### What needs to be done
Each line below containing the word "Given" needs to be shown.

### Material provided
-- -- --
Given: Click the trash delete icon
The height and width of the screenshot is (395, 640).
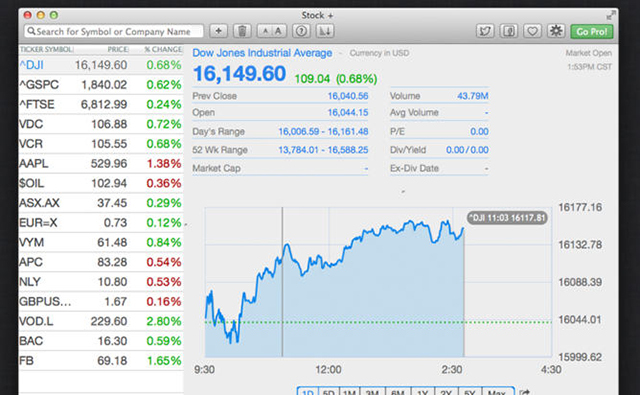Looking at the screenshot, I should [242, 31].

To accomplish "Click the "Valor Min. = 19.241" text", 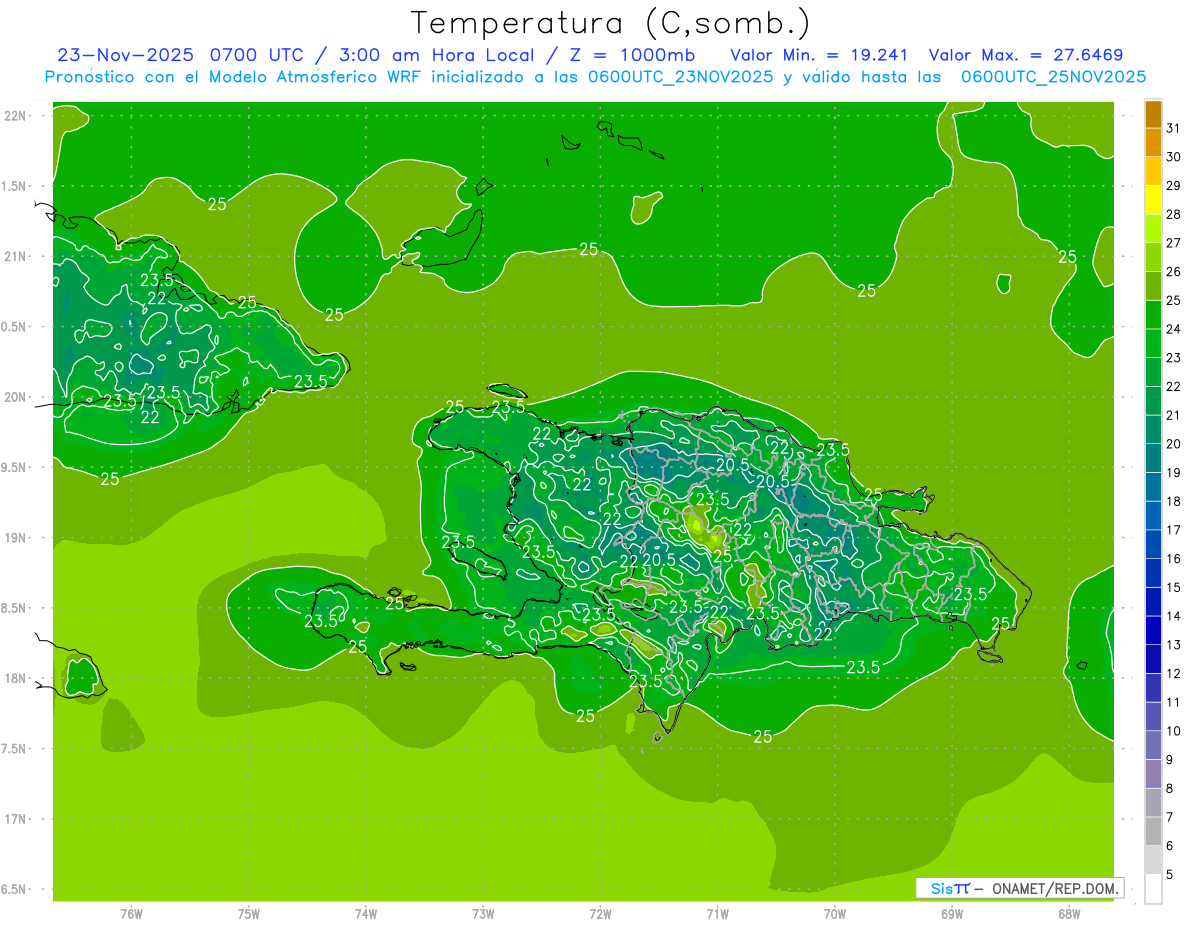I will [x=819, y=55].
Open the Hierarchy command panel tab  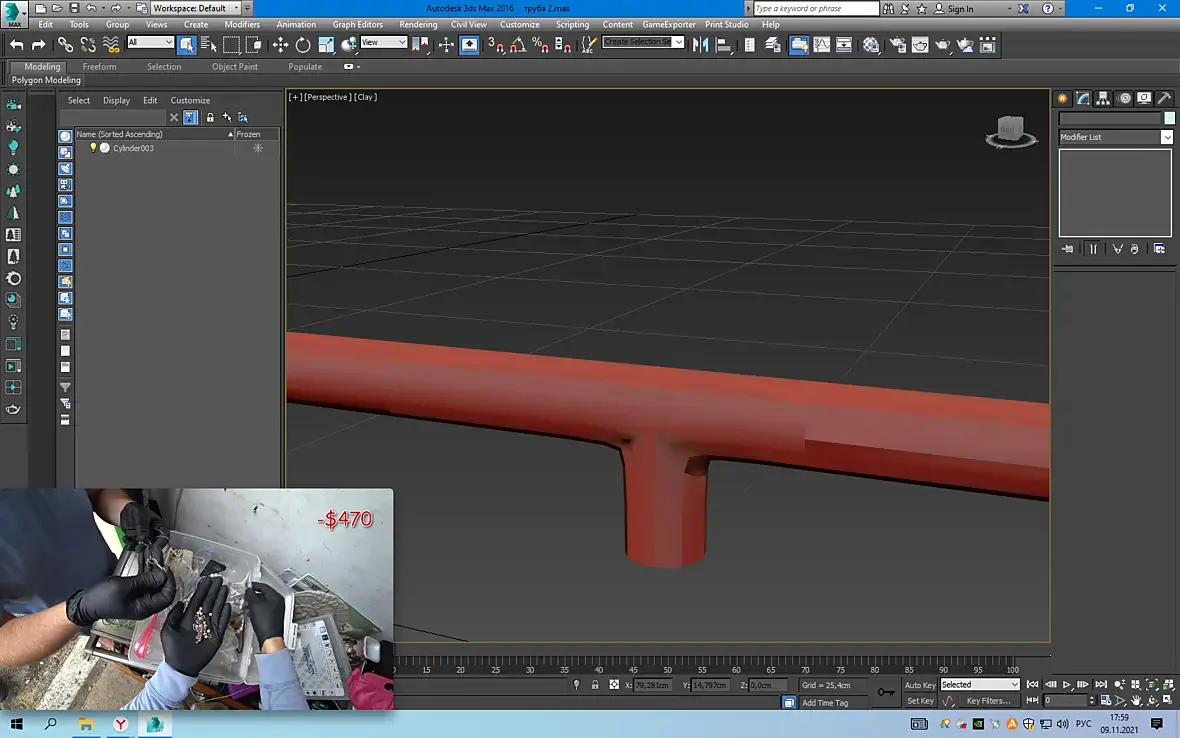pos(1103,98)
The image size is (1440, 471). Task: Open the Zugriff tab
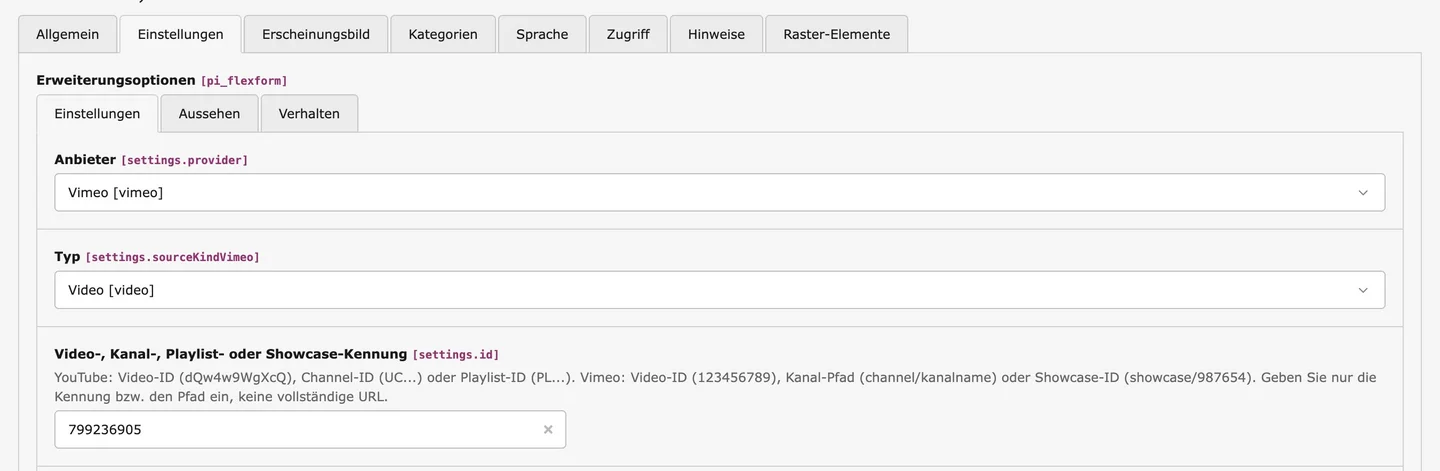(628, 34)
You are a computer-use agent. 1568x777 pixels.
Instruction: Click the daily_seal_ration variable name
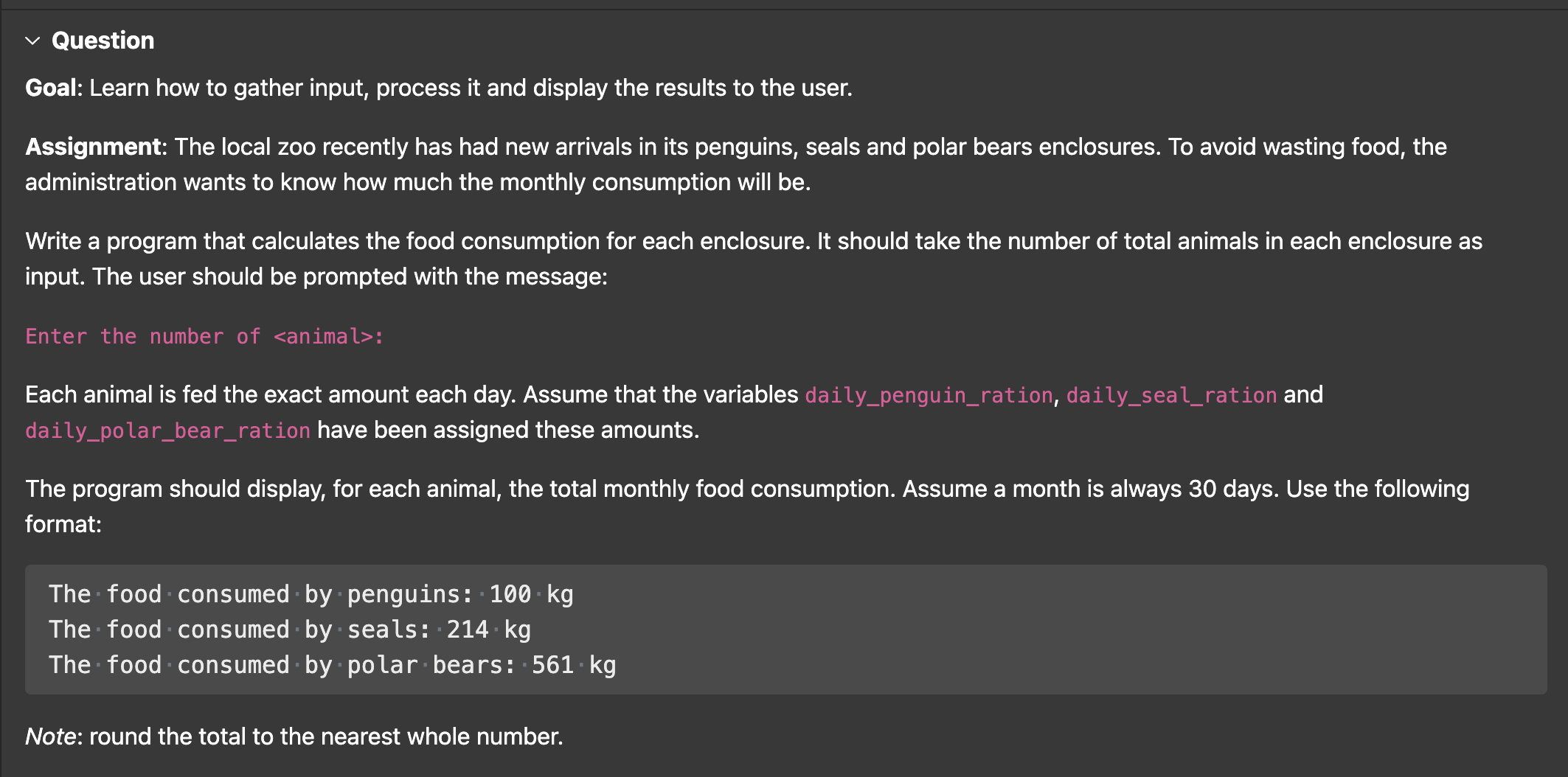point(1171,395)
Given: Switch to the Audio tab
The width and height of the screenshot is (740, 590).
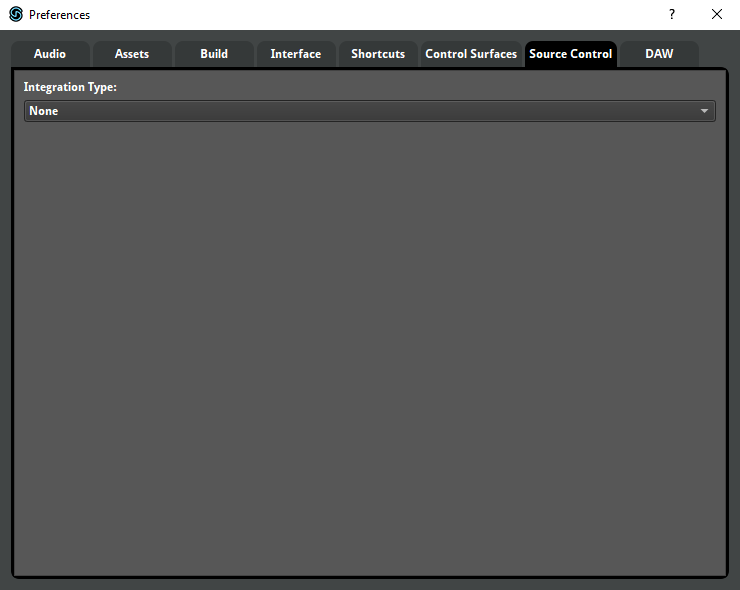Looking at the screenshot, I should tap(50, 54).
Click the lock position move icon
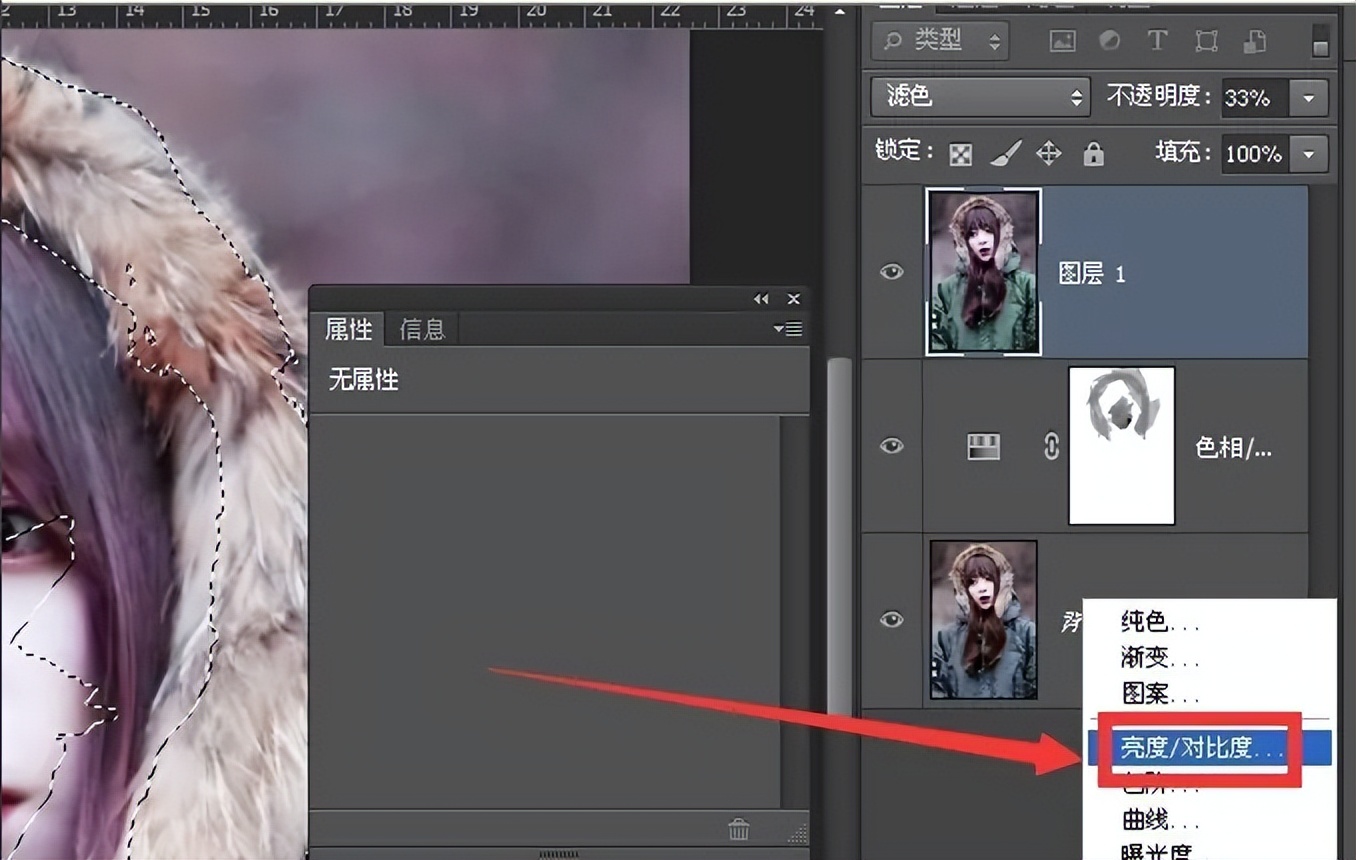 (x=1048, y=153)
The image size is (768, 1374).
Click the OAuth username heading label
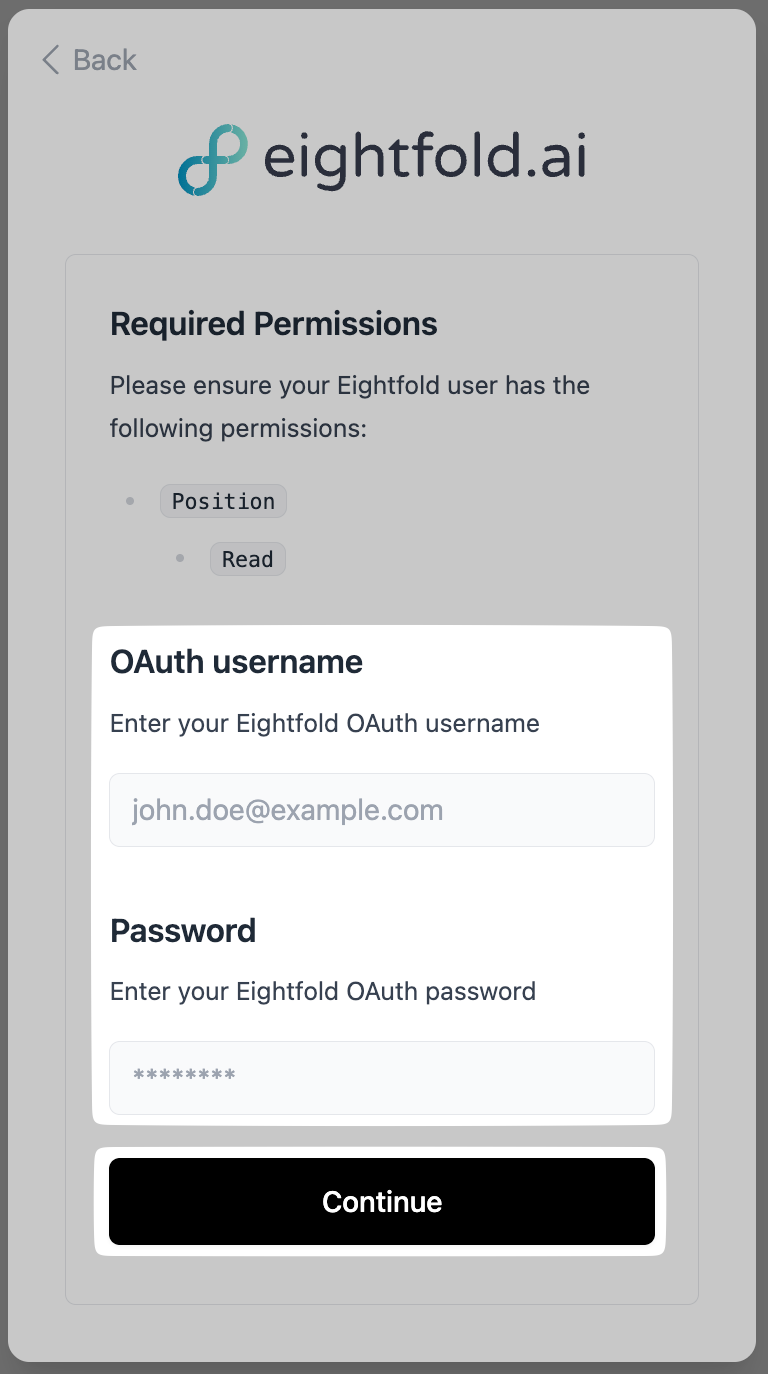click(x=236, y=662)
-- -- --
### Exercise output
Given: Click the trash delete icon
Given: Switch to the Audio tab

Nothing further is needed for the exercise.